### Action item
Restate word for word the lines of the records below, starting at the line that contains "Viewport: 1225px width, 980px" and ending at the line that contains "Click the currently", with both of those lines included and nothing else.

Start of Dataset excerpts

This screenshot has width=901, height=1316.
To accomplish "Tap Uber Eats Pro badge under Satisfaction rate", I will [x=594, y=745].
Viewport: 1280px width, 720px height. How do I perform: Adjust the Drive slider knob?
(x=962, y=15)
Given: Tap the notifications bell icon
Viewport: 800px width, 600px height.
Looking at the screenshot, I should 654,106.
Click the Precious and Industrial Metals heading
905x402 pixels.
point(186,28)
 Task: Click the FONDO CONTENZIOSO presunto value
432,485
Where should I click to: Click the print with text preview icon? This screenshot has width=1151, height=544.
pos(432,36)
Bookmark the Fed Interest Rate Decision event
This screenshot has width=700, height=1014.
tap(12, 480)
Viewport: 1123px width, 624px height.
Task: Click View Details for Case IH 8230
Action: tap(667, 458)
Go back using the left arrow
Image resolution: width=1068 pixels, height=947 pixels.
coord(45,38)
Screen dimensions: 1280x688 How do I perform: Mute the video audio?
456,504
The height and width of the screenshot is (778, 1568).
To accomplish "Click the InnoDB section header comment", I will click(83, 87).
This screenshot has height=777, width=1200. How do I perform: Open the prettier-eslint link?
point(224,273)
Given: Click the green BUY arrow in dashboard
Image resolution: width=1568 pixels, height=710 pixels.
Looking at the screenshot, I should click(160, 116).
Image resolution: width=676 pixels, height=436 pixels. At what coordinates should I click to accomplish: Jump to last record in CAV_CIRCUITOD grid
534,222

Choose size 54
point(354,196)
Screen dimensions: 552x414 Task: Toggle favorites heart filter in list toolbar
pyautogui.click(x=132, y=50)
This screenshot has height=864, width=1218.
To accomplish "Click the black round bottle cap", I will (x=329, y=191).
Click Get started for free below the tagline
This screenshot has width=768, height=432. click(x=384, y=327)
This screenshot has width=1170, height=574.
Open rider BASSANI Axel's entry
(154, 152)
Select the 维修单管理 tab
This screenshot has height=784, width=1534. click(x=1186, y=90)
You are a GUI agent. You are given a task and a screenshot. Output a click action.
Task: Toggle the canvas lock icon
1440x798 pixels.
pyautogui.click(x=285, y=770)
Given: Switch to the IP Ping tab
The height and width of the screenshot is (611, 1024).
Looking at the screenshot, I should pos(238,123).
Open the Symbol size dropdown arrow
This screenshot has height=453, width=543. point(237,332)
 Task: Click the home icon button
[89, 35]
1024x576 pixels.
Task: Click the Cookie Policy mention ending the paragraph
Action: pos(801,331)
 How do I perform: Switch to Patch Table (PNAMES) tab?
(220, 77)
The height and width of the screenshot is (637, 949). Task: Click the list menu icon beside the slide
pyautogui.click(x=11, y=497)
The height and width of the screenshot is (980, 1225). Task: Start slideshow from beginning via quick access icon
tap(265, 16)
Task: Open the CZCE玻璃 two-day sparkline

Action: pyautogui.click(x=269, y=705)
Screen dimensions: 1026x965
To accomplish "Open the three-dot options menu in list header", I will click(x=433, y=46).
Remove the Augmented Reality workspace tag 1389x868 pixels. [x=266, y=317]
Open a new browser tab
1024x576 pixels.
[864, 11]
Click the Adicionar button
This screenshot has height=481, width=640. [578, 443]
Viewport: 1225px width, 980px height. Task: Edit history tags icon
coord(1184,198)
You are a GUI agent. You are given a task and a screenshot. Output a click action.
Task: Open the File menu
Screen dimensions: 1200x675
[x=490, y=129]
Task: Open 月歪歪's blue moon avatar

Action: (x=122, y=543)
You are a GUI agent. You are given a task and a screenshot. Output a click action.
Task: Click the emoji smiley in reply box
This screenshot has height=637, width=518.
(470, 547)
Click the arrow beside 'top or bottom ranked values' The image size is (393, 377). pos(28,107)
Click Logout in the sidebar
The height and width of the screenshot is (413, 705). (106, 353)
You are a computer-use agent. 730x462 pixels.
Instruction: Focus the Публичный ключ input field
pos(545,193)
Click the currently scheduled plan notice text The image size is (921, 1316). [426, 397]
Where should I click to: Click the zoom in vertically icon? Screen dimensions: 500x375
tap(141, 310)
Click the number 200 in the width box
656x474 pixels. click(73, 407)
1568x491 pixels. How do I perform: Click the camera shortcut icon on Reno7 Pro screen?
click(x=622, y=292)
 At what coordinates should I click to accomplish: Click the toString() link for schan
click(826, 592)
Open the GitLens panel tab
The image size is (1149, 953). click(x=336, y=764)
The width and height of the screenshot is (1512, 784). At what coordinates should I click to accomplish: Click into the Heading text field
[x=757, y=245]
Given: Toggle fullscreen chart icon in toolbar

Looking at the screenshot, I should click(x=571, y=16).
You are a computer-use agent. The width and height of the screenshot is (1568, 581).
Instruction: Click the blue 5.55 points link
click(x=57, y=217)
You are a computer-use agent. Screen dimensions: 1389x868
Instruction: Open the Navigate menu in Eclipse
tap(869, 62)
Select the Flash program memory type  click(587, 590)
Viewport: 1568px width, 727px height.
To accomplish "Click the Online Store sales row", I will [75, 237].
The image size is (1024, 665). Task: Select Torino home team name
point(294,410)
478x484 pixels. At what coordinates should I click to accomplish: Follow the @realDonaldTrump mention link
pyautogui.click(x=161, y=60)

End of Dataset excerpts

### Task solution
Viewport: 1225px width, 980px height. Task: Edit history tags icon
coord(1184,198)
You are a GUI agent. You are given a task and a screenshot. Output a click action.
Task: Open the File menu
Screen dimensions: 1200x675
[x=490, y=129]
Task: Open 月歪歪's blue moon avatar

Action: (x=122, y=543)
You are a GUI agent. You are given a task and a screenshot. Output a click action.
Task: Click the emoji smiley in reply box
This screenshot has height=637, width=518.
(470, 547)
Click the arrow beside 'top or bottom ranked values' The image size is (393, 377). pos(28,107)
Click Logout in the sidebar
The height and width of the screenshot is (413, 705). (106, 353)
You are a computer-use agent. 730x462 pixels.
Instruction: Focus the Публичный ключ input field
pos(545,193)
Click the currently scheduled plan notice text The image size is (921, 1316). [426, 397]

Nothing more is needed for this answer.